▸ YOUR OBJECTIVE
Copy out the records word for word, from the line with "You are a GUI" up to and including the last line of the records. Leave the pictures out of your copy.

= = = =

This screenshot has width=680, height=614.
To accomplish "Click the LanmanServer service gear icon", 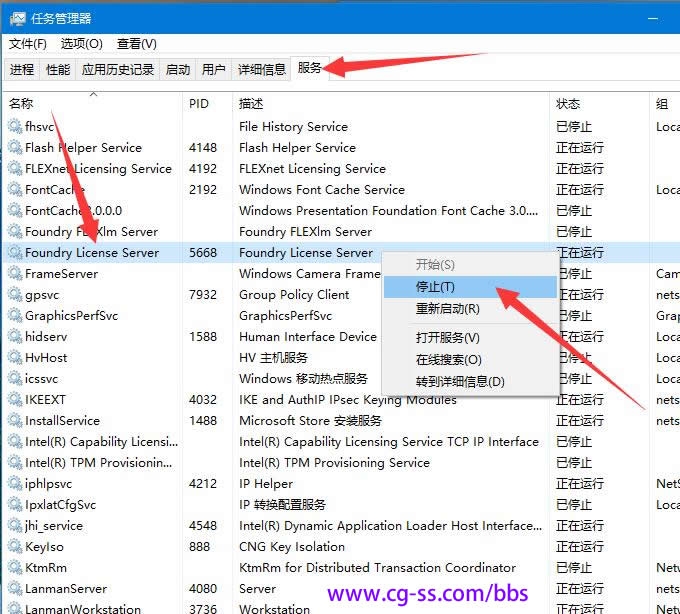I will pyautogui.click(x=14, y=589).
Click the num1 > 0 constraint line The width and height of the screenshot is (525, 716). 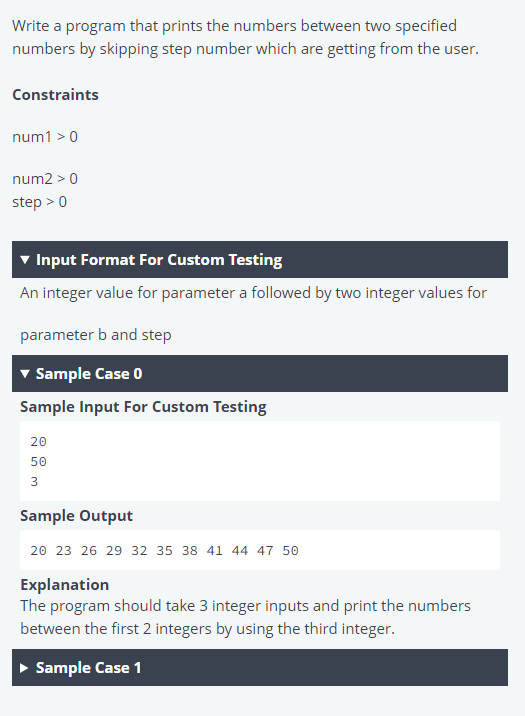(45, 137)
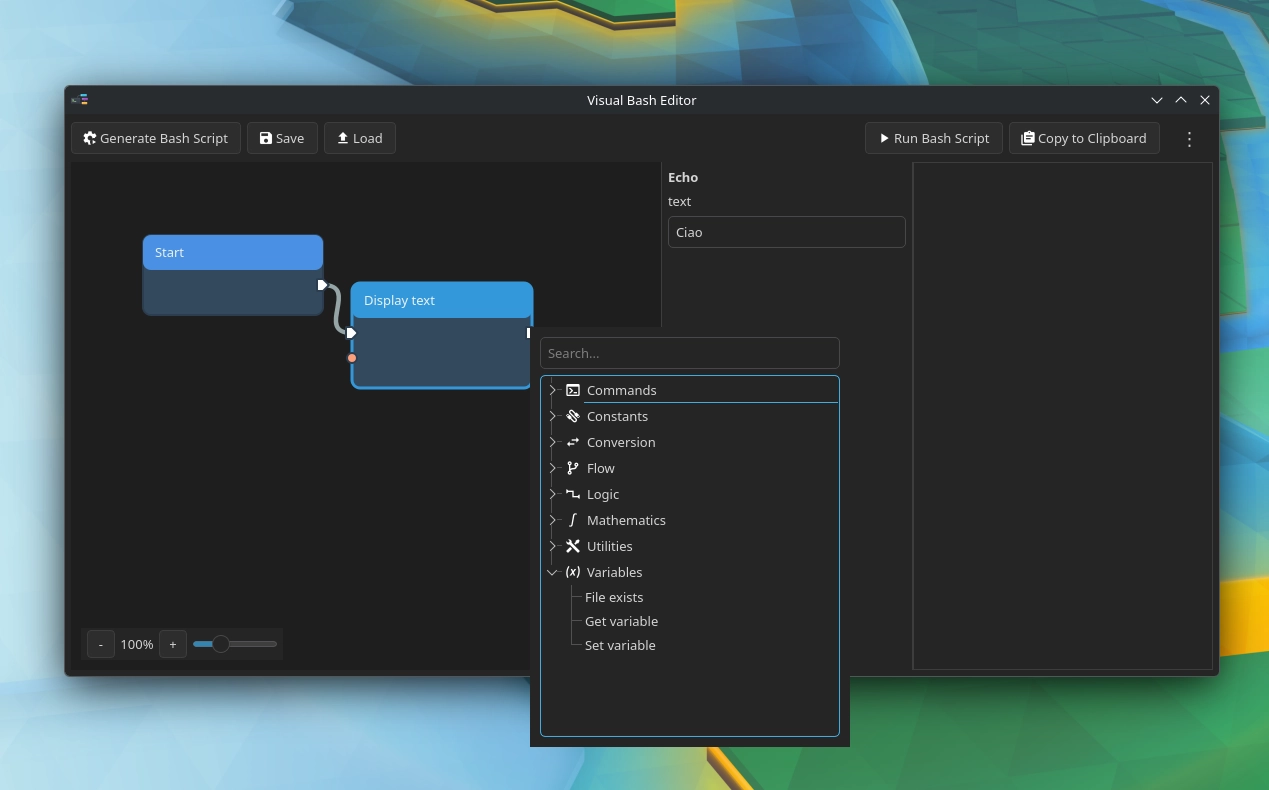1269x790 pixels.
Task: Click the Logic category icon
Action: coord(573,494)
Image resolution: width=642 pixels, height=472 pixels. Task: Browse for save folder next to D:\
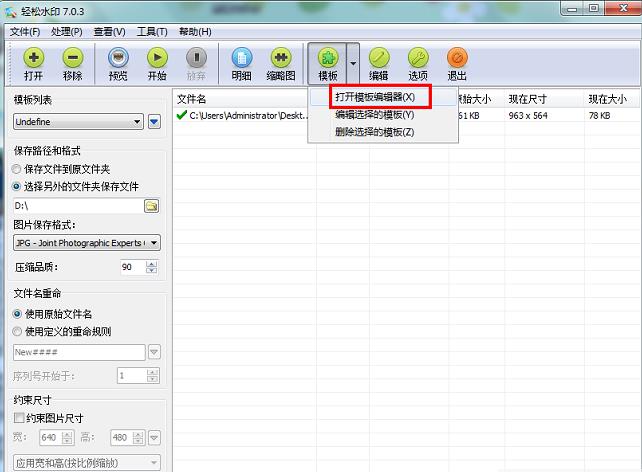[152, 206]
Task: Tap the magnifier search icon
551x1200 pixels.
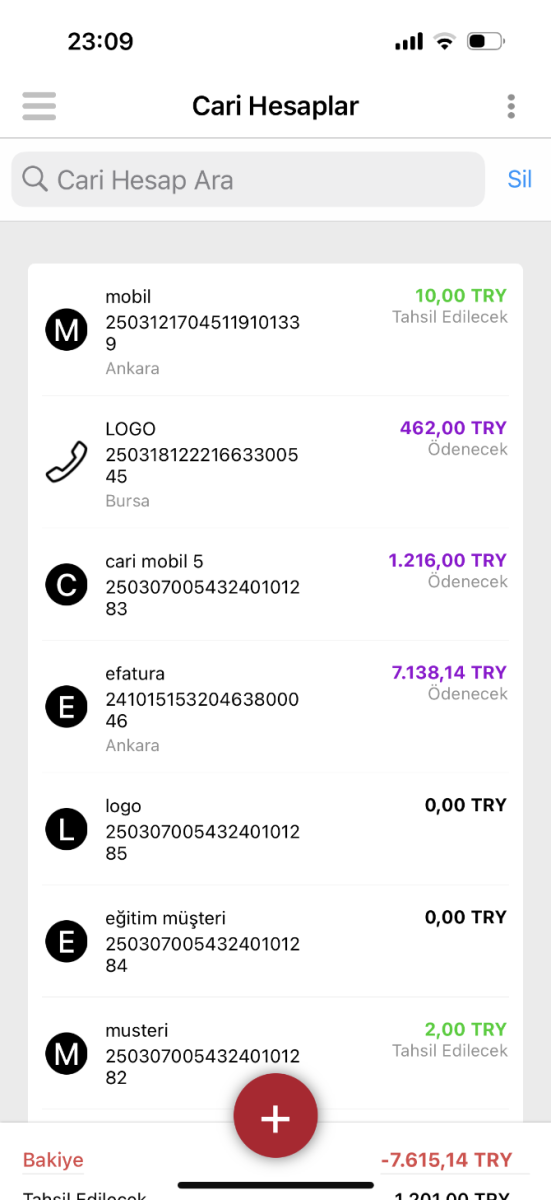Action: 35,179
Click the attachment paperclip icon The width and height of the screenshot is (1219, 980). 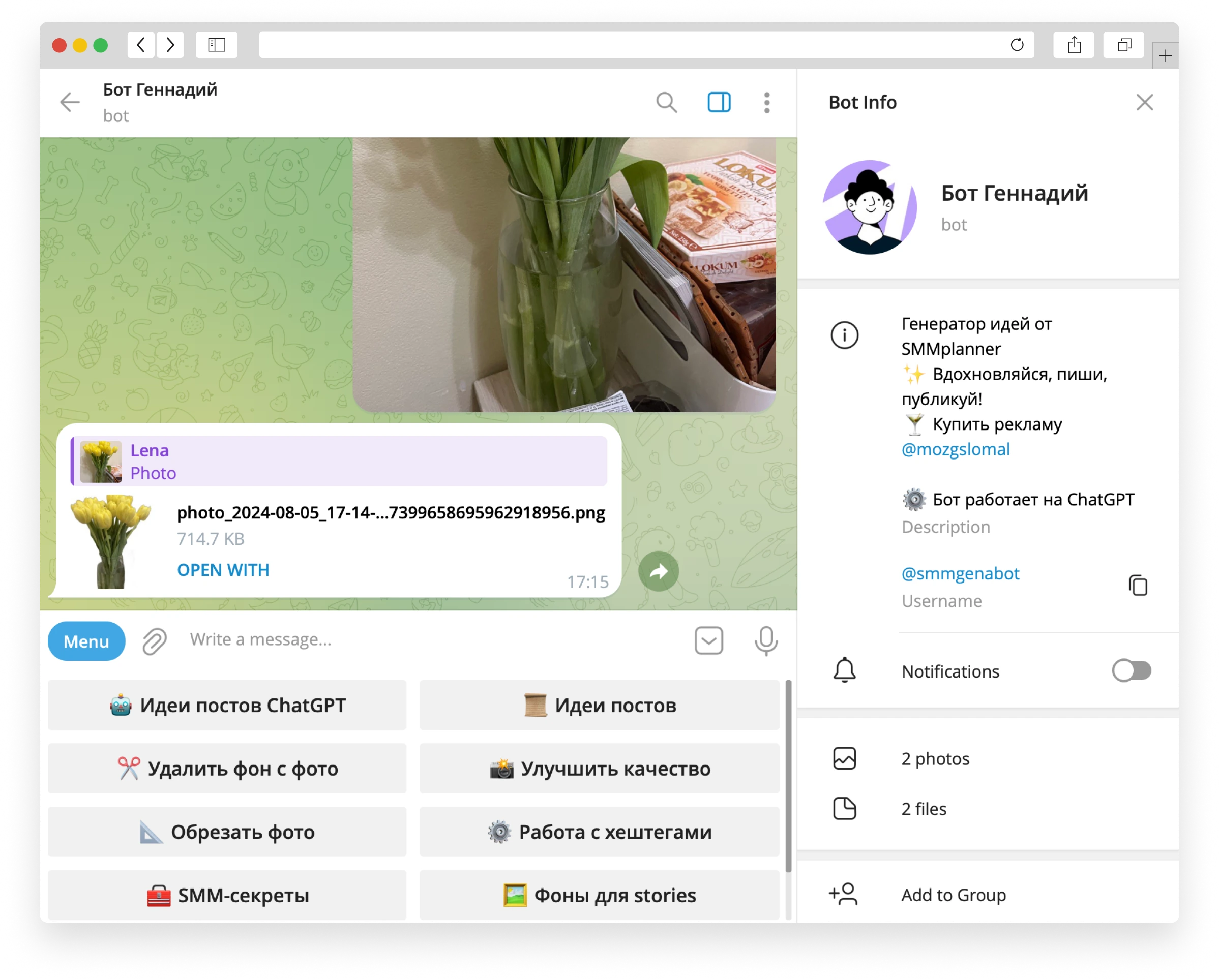tap(152, 640)
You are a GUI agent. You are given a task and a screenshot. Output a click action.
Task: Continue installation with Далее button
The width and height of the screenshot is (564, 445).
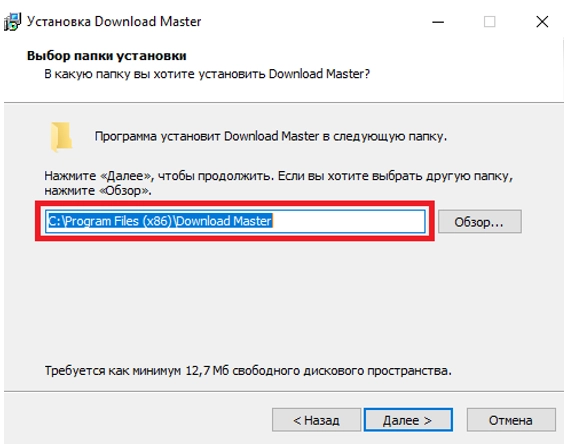408,420
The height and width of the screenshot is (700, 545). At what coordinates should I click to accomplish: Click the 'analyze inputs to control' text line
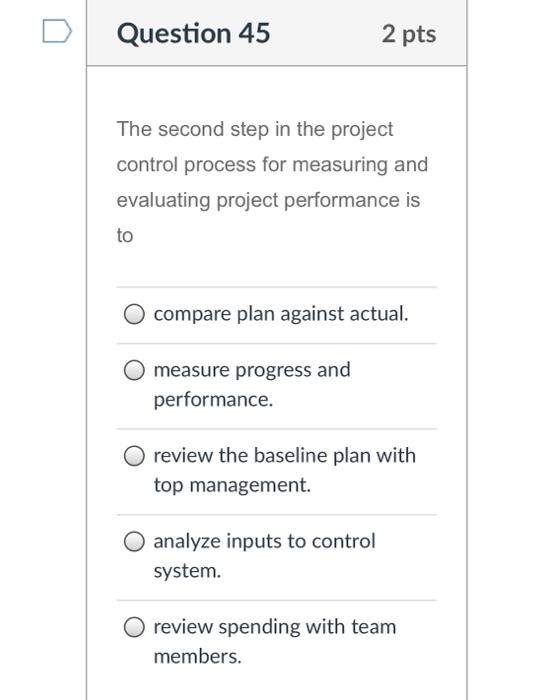(x=264, y=542)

= = = =

▸ CORRECT OUTPUT
You are a GUI agent. You are given a task and a screenshot. Output a click action.
Task: Continue installation with Далее button
The width and height of the screenshot is (564, 445).
408,420
The height and width of the screenshot is (700, 545). At what coordinates should I click to accomplish: Click the 'analyze inputs to control' text line
(x=264, y=542)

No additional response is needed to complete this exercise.